* _PROBLEM DETAILS_: Your answer must consist of exactly the lines below, starting with the line with "You are a computer-use agent. The height" and going on through the line with "The height and width of the screenshot is (895, 485).", and nothing else.
---------- EXTRACTED ENTRIES ----------
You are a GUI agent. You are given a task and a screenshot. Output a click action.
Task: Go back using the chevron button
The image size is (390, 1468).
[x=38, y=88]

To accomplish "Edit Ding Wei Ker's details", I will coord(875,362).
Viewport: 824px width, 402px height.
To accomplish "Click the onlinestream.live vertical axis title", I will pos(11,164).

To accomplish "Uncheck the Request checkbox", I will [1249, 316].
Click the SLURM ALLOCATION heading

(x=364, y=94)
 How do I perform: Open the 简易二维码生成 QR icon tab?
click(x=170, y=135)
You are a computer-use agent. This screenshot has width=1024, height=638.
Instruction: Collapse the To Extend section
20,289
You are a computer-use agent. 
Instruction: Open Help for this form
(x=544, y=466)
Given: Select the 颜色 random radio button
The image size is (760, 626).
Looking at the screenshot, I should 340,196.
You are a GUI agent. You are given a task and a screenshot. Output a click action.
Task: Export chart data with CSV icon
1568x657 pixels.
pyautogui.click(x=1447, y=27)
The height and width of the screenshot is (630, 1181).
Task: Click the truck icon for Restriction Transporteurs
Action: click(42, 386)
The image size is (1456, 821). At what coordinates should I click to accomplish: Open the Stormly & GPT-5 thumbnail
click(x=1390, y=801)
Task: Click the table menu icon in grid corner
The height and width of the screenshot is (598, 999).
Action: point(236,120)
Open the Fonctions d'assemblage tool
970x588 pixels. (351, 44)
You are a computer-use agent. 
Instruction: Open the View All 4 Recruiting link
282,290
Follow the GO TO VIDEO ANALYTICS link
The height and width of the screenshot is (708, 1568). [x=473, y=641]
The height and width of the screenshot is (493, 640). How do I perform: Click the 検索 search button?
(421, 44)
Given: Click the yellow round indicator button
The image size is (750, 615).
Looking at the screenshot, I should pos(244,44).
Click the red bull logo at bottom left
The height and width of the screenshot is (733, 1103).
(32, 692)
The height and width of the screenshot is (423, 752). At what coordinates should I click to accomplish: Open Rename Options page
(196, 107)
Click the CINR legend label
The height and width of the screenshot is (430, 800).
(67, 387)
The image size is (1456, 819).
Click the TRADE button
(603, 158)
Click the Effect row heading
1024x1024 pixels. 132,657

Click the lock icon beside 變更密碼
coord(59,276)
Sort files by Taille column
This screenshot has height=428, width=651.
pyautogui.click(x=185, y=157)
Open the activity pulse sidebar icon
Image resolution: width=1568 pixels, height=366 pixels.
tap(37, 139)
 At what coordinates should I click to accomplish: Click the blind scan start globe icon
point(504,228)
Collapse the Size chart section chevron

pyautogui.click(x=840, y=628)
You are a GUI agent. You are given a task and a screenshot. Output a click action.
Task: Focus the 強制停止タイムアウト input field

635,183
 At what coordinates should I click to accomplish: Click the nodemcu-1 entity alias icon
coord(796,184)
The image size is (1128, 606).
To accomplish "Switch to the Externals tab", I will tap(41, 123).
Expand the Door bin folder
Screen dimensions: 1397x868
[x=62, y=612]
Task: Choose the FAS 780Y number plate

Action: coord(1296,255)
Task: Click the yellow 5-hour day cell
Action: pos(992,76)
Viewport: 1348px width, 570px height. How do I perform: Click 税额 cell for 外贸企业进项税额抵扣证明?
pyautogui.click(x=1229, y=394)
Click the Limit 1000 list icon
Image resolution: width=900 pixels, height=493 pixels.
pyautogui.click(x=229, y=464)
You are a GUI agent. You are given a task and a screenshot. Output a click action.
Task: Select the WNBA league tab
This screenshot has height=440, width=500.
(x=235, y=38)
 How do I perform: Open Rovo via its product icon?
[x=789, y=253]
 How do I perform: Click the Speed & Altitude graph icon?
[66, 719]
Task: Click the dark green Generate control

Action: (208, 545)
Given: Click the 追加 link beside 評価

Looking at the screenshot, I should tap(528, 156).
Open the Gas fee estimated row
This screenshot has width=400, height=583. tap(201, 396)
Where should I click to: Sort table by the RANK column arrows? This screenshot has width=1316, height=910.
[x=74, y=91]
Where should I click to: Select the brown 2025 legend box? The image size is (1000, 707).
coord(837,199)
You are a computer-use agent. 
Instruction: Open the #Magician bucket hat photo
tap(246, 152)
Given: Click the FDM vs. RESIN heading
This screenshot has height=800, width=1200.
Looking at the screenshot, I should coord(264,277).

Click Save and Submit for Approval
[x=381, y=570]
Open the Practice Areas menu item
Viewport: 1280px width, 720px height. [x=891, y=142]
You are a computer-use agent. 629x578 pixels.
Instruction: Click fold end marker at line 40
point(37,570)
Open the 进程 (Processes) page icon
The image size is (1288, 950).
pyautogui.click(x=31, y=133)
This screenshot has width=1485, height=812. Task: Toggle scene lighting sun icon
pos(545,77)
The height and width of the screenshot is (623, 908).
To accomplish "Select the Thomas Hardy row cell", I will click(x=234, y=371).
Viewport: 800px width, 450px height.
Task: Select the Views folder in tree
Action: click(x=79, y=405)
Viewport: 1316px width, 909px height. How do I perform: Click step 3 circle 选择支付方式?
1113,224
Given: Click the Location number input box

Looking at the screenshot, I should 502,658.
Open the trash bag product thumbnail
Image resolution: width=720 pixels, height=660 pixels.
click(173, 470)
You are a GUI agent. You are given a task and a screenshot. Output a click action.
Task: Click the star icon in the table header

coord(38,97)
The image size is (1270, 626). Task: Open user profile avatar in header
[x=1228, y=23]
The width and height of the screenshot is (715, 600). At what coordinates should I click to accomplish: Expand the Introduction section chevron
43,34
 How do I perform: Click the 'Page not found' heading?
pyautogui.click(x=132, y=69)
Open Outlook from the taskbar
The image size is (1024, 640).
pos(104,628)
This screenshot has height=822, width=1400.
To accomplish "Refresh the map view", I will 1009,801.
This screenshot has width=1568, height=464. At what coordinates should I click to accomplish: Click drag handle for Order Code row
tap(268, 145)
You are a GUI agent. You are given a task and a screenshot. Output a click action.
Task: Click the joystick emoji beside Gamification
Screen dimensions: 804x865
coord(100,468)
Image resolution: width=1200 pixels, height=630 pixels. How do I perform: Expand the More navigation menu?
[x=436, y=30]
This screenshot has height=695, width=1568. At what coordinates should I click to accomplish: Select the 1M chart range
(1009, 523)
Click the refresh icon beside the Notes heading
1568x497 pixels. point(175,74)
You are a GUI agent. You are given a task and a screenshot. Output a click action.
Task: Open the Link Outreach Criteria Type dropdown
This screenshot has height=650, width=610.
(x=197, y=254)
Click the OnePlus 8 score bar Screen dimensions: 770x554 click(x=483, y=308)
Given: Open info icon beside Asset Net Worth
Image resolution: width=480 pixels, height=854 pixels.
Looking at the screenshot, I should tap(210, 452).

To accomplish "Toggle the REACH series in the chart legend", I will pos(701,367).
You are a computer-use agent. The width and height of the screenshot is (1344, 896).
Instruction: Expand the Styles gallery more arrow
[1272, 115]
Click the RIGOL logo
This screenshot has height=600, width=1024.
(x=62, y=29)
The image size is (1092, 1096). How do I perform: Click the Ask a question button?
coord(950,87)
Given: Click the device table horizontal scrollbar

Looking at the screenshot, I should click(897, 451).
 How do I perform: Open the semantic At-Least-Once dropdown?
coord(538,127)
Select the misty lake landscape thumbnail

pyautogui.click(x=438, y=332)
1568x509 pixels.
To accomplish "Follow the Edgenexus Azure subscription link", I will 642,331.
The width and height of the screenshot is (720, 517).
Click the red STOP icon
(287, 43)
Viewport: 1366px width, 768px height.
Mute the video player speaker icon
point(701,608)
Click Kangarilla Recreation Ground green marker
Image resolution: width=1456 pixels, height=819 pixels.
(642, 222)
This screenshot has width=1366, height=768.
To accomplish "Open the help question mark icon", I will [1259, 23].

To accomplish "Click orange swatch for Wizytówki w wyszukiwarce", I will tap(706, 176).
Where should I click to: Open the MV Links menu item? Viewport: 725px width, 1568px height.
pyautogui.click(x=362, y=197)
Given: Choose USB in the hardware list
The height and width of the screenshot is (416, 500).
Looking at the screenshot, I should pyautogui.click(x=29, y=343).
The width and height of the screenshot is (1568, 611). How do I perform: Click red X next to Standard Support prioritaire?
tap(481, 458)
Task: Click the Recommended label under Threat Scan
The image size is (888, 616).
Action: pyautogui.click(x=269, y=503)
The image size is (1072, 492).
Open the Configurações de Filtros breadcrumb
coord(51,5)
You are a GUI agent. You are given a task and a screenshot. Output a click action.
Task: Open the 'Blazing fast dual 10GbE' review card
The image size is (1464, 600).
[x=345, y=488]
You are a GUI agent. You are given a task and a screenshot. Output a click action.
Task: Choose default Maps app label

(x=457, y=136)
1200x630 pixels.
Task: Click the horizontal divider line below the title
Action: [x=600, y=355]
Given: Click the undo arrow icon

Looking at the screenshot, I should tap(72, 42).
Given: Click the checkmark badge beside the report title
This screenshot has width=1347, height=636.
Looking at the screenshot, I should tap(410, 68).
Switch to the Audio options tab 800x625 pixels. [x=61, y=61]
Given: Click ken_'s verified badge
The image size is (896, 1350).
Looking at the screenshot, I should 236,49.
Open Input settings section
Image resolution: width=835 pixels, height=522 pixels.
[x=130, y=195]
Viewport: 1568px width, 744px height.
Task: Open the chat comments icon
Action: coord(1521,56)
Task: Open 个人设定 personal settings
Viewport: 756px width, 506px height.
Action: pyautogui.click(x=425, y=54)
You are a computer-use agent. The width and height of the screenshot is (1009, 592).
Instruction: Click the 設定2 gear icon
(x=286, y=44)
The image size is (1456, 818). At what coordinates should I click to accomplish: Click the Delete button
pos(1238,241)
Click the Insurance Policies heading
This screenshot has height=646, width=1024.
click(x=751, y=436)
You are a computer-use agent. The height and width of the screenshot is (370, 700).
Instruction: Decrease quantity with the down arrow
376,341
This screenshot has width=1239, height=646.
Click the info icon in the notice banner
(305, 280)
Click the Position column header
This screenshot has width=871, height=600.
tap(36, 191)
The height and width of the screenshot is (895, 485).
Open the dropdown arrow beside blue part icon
----------
* _EXERCISE ANSWER_:
You are a computer-use agent. The height and width of the screenshot is (370, 700).
Instruction: Decrease quantity with the down arrow
376,341
This screenshot has width=1239, height=646.
Click the info icon in the notice banner
(305, 280)
Click the Position column header
This screenshot has width=871, height=600.
tap(36, 191)
The height and width of the screenshot is (895, 485).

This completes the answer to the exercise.